Vous vous êtes rendue en Israël la semaine dernière en compagnie d’une délégation de plusieurs parlementaires français du groupe d’amitié France-Israël, dont vous faites partie. Que retenez-vous de ce déplacement ?

C’était un déplacement très éprouvant sur le plan émotionnel. Il y avait une grande tension, des alertes régulières durant lesquelles il fallait se mettre à l’abri. Nous avons vu un certain nombre de choses atroces. Au camp militaire Shura, 327 corps n’ont pas encore été identifiés. Au kibboutz Kfar Aza, une centaine de personnes ont été fauchées dans leur vie quotidienne. Nous avons aussi rencontré des soldats israéliens, et les parents d’un soldat français qui a été tué. Je retiens aussi la dignité des familles d’otages, qui attendent beaucoup de la France et du président de la République. Ce que nous avons vu, c’est de la barbarie. Il faut que ça cesse, que ce conflit cesse. J’ai aussi une pensée pour les civils de Gaza, qui n’ont rien demandé, qui sont dans une grande détresse humanitaire, pris au piège de cette organisation terroriste qu’est le Hamas.
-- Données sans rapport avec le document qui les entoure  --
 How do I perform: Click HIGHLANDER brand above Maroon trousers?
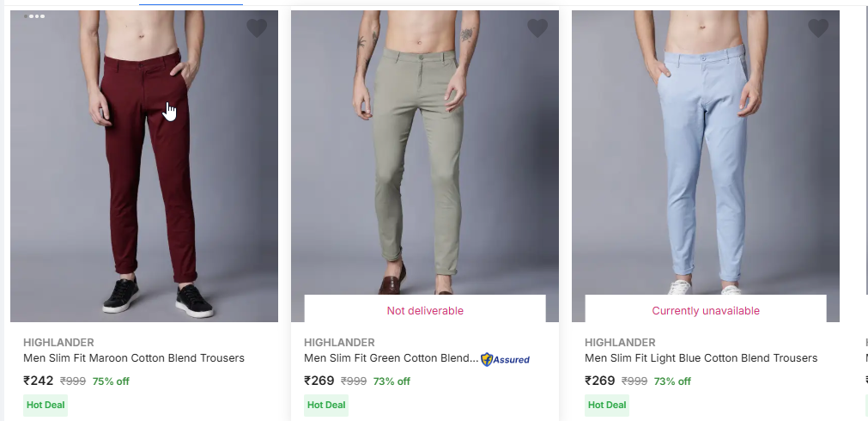(x=58, y=343)
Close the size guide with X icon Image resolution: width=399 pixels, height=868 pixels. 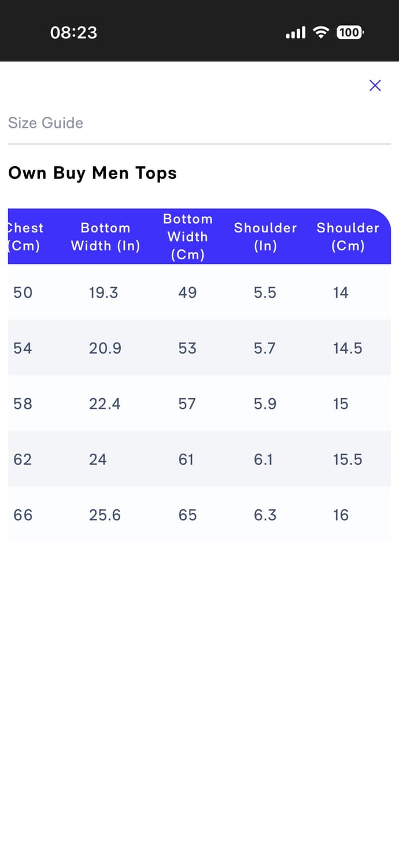click(375, 86)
Vous avez réagi sur les réseaux sociaux quant aux manifestations de soutien à la Palestine qui se sont déroulées en France ce week-end, en parlant notamment de « négationnisme », un terme qui n’est pas anodin, à propos d’une pancarte tenue par une manifestante. Cela après avoir prôné un message de paix et une pensée pour les victimes civiles à Gaza…
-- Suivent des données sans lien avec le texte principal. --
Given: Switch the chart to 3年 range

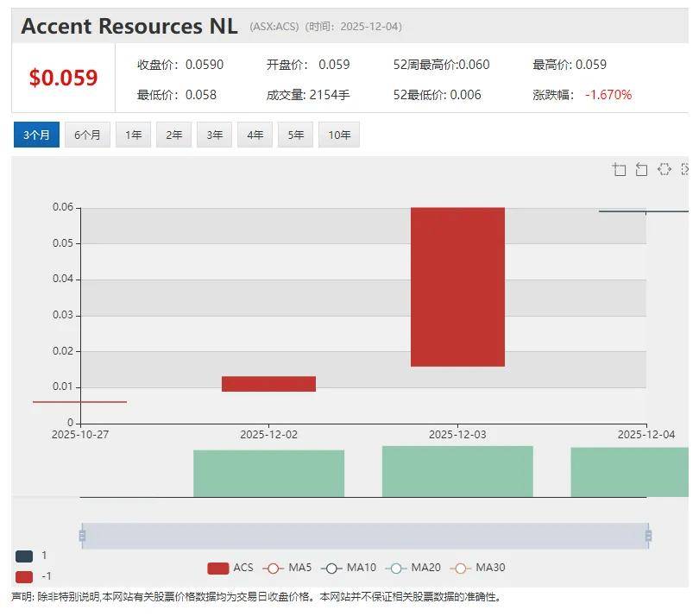Looking at the screenshot, I should coord(215,135).
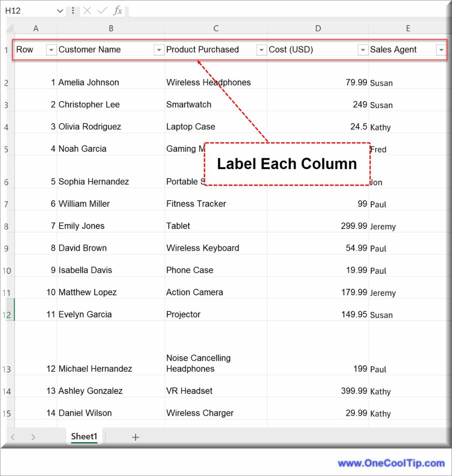Open the Customer Name filter dropdown
452x476 pixels.
pos(159,50)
Je suis d’accord avec la Première ministre Élisabeth Borne lorsqu’elle dit que les Palestiniens ne sont pas le Hamas et que le Hamas n’est pas les Palestiniens. Mais il faut lutter contre cette organisation terroriste. Le combat d’Israël contre le Hamas, c’est le combat de toutes les démocraties contre le terrorisme islamiste. Il ne faut pas faire d’amalgame. Nous sommes allés porter un message de solidarité et de paix, mais il faut dénoncer les actions du Hamas, ne pas les banaliser.

Un débat, sans vote, a eu lieu sur la situation au Proche-Orient, ce lundi 23 octobre, à l’Assemblée nationale. Qu’en est-il ressorti ?
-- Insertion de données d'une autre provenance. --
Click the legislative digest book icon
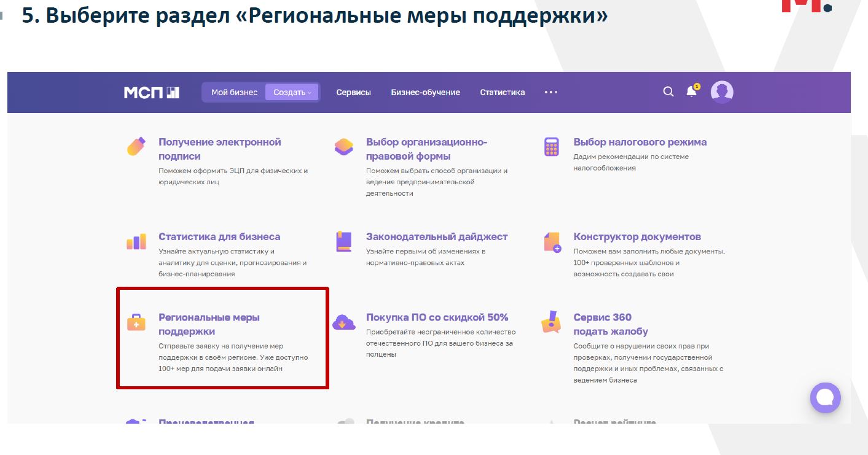This screenshot has width=868, height=455. tap(343, 241)
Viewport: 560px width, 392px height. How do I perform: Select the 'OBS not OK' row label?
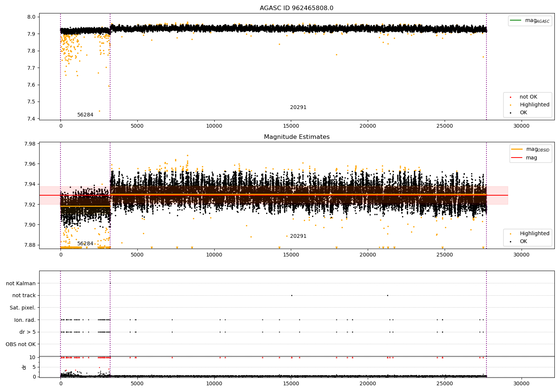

Entre le discours de la Première ministre et le voyage du président de la République en Israël, ce mardi 24 octobre, on voit bien que ce qui ressort, c’est un soutien à Israël de la France, sans aucune ambiguïté. On est tout à fait favorable à ce qu’Israël puisse se défendre. Et d’un autre côté, il y a toute une frange de l’hémicycle qui ne veut pas reconnaître le Hamas comme une organisation terroriste. Je suis dans l’opposition mais je suis du côté du gouvernement pour soutenir Israël. La France peut jouer un rôle dans les négociations pour libérer les otages, auprès des pays voisins notamment, qui ont de l’influence. Ce déplacement présidentiel était urgent, pour garder espoir.